» **Provided records**:
◆ ◆ ◆ ◆ ◆
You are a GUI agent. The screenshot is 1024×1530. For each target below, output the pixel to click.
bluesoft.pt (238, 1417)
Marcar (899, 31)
◆ ◆ ◆ ◆ ◆
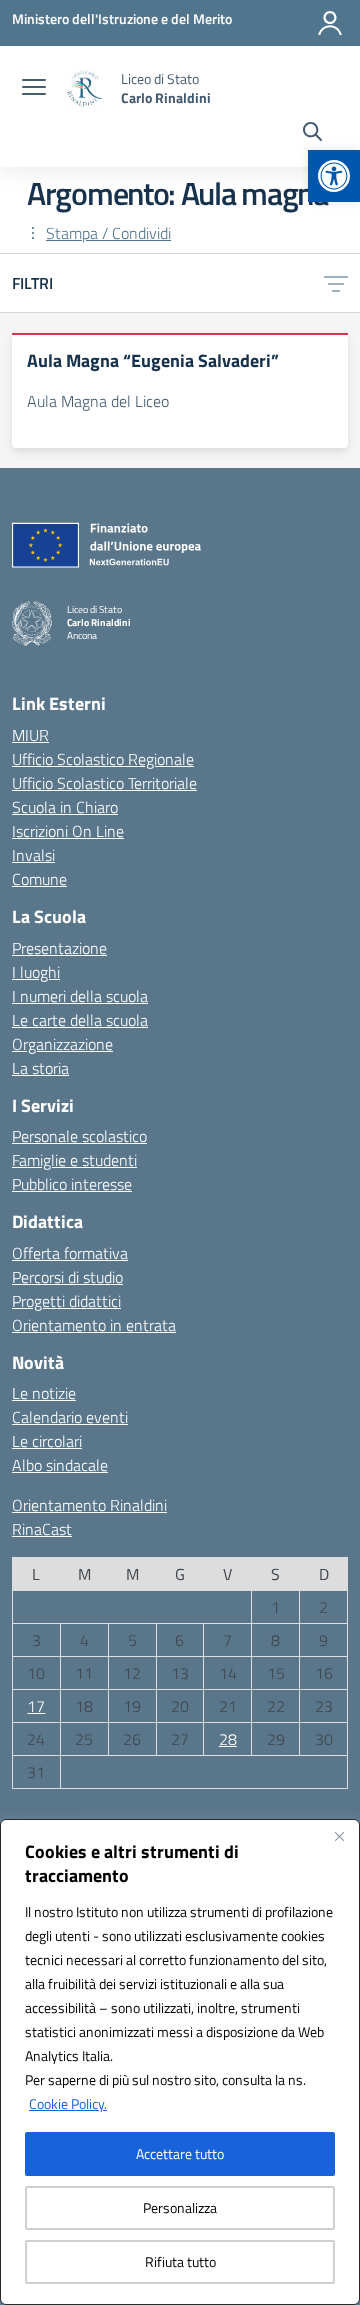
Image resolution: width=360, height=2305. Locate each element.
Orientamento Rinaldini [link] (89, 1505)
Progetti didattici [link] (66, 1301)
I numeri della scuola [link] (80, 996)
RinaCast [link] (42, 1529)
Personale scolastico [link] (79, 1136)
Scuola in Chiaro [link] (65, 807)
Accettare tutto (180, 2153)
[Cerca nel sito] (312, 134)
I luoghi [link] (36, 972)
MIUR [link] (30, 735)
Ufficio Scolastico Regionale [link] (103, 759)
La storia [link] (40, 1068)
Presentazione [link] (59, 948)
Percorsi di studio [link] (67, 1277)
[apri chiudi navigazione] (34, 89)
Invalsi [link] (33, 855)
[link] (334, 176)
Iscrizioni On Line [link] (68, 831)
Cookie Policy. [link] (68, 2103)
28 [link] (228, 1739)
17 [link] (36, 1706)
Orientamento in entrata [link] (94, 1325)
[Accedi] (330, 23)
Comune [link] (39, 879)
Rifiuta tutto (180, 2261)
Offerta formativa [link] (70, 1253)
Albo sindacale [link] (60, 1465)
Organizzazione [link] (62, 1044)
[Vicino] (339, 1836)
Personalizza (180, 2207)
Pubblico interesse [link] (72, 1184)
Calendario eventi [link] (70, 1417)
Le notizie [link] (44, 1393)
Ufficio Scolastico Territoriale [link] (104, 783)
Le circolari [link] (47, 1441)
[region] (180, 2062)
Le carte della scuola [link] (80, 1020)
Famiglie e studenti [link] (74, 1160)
◆ ◆ ◆ ◆ ◆
» **Exercise goal**:
Going down the listing above, begin printing at the line with "You are a GUI" and finish with the line with "Marcar (899, 31)", exactly as they appear.

» **Reply**:
You are a GUI agent. The screenshot is 1024×1530. For each target below, output the pixel to click.
bluesoft.pt (238, 1417)
Marcar (899, 31)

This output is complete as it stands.